Action item ▸ Without omitting anything, return the records precisely as given.

════

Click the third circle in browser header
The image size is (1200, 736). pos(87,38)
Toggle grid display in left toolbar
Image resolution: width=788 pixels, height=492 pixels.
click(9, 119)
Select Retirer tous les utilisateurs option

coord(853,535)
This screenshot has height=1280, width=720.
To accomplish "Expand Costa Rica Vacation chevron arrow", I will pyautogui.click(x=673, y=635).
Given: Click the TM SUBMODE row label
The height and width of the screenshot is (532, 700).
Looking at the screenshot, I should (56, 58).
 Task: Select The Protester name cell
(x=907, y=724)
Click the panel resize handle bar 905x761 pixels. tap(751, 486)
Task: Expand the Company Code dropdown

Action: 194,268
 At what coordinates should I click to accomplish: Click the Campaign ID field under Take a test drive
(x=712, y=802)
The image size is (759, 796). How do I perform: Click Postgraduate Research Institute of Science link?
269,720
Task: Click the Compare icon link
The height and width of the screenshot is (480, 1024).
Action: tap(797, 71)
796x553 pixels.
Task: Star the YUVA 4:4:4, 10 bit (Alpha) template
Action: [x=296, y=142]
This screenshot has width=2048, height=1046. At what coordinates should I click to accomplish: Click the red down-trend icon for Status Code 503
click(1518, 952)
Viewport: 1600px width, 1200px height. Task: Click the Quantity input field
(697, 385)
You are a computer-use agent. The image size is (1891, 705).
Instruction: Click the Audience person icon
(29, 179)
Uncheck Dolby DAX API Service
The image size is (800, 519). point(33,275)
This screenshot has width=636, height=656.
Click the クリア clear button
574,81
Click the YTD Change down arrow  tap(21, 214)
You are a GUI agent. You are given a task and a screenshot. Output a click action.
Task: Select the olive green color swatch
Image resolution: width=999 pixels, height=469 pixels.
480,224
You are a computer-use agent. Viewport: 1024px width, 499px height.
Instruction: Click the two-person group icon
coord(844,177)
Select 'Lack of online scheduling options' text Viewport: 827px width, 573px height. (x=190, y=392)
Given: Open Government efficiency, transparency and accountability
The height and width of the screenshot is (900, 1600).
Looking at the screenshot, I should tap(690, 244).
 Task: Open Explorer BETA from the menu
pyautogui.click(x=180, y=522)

════

The answer ▸
Click the third circle in browser header
The image size is (1200, 736). pos(87,38)
Toggle grid display in left toolbar
Image resolution: width=788 pixels, height=492 pixels.
click(9, 119)
Select Retirer tous les utilisateurs option

coord(853,535)
This screenshot has height=1280, width=720.
To accomplish "Expand Costa Rica Vacation chevron arrow", I will pyautogui.click(x=673, y=635).
Given: Click the TM SUBMODE row label
The height and width of the screenshot is (532, 700).
Looking at the screenshot, I should (56, 58).
 Task: Select The Protester name cell
(x=907, y=724)
Click the panel resize handle bar 905x761 pixels. tap(751, 486)
Task: Expand the Company Code dropdown

Action: 194,268
 At what coordinates should I click to accomplish: Click the Campaign ID field under Take a test drive
(x=712, y=802)
The image size is (759, 796). How do I perform: Click Postgraduate Research Institute of Science link?
269,720
Task: Click the Compare icon link
The height and width of the screenshot is (480, 1024).
Action: tap(797, 71)
796x553 pixels.
Task: Star the YUVA 4:4:4, 10 bit (Alpha) template
Action: [x=296, y=142]
This screenshot has width=2048, height=1046. At what coordinates should I click to accomplish: Click the red down-trend icon for Status Code 503
click(1518, 952)
Viewport: 1600px width, 1200px height. Task: Click the Quantity input field
(697, 385)
You are a computer-use agent. The image size is (1891, 705).
Instruction: Click the Audience person icon
(29, 179)
Uncheck Dolby DAX API Service
The image size is (800, 519). point(33,275)
This screenshot has width=636, height=656.
Click the クリア clear button
574,81
Click the YTD Change down arrow  tap(21, 214)
You are a GUI agent. You are given a task and a screenshot. Output a click action.
Task: Select the olive green color swatch
Image resolution: width=999 pixels, height=469 pixels.
480,224
You are a computer-use agent. Viewport: 1024px width, 499px height.
Instruction: Click the two-person group icon
coord(844,177)
Select 'Lack of online scheduling options' text Viewport: 827px width, 573px height. (x=190, y=392)
Given: Open Government efficiency, transparency and accountability
The height and width of the screenshot is (900, 1600).
Looking at the screenshot, I should tap(690, 244).
 Task: Open Explorer BETA from the menu
pyautogui.click(x=180, y=522)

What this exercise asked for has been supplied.